START Supplied data

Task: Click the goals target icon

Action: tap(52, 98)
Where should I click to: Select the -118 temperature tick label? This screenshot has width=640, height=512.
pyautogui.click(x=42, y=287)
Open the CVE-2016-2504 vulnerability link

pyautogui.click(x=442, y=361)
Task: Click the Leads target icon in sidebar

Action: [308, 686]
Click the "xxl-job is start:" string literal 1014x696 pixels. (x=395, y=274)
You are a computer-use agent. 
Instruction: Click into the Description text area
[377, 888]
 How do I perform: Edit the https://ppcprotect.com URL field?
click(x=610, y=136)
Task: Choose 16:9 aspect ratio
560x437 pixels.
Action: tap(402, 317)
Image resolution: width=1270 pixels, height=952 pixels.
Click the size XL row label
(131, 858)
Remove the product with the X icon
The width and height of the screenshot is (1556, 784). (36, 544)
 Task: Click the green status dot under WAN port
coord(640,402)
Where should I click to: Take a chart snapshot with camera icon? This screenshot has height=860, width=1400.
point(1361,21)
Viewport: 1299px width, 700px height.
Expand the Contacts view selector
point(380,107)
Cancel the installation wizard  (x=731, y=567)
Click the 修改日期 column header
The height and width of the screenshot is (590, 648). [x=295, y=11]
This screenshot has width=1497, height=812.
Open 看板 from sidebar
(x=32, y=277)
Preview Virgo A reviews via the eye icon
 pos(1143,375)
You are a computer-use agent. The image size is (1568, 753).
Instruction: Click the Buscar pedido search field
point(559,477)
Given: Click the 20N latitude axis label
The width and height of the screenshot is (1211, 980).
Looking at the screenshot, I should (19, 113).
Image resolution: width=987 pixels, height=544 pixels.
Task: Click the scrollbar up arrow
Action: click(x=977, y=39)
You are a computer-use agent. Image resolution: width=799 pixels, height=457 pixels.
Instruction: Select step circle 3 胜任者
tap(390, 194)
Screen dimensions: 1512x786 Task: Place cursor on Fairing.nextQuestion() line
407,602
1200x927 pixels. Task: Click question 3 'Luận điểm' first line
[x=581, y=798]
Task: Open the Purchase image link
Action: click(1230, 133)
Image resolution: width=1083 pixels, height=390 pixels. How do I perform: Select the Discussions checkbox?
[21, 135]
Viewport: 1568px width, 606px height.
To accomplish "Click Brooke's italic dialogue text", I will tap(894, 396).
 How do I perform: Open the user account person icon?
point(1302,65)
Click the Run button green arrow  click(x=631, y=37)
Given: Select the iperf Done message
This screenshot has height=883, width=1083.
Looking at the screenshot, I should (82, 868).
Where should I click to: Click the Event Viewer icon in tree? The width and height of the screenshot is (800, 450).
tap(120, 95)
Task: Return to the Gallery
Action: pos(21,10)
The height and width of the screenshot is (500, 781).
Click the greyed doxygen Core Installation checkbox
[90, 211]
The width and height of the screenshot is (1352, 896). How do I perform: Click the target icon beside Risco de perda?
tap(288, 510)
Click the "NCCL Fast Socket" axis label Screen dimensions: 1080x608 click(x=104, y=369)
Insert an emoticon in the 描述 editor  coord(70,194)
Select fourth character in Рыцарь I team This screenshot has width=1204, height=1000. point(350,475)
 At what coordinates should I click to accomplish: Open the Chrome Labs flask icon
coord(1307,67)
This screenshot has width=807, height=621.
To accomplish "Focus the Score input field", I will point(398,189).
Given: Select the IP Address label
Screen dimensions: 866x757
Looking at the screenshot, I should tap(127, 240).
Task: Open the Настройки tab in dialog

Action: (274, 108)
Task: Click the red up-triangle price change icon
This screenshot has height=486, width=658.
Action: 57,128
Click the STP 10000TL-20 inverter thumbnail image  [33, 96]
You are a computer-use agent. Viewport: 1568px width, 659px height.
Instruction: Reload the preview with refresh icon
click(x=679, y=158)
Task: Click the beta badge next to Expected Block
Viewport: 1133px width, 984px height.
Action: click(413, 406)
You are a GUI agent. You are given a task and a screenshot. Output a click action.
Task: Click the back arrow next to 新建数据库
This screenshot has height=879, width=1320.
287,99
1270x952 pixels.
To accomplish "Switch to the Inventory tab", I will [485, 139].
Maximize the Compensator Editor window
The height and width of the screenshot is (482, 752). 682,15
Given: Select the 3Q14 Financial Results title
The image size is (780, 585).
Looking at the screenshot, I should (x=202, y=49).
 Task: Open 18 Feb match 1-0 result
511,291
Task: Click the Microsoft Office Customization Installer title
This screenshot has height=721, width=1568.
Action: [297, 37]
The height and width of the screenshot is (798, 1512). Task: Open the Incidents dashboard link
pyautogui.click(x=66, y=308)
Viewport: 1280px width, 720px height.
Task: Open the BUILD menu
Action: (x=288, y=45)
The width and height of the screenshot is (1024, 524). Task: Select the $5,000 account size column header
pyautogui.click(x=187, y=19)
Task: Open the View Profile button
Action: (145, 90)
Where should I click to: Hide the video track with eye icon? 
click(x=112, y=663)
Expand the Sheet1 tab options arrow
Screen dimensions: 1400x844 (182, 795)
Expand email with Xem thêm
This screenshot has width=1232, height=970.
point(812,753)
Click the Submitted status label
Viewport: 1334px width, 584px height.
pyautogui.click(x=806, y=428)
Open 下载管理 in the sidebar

END Supplied data

Copy out, word for word, the lines of the records from the one holding "Task: Choose 16:9 aspect ratio" to the one holding "The height and width of the screenshot is (590, 648).", counting both of those lines.

== Full output ==
Task: Choose 16:9 aspect ratio
560x437 pixels.
Action: tap(402, 317)
Image resolution: width=1270 pixels, height=952 pixels.
Click the size XL row label
(131, 858)
Remove the product with the X icon
The width and height of the screenshot is (1556, 784). (36, 544)
 Task: Click the green status dot under WAN port
coord(640,402)
Where should I click to: Take a chart snapshot with camera icon? This screenshot has height=860, width=1400.
point(1361,21)
Viewport: 1299px width, 700px height.
Expand the Contacts view selector
point(380,107)
Cancel the installation wizard  (x=731, y=567)
Click the 修改日期 column header
The height and width of the screenshot is (590, 648). [x=295, y=11]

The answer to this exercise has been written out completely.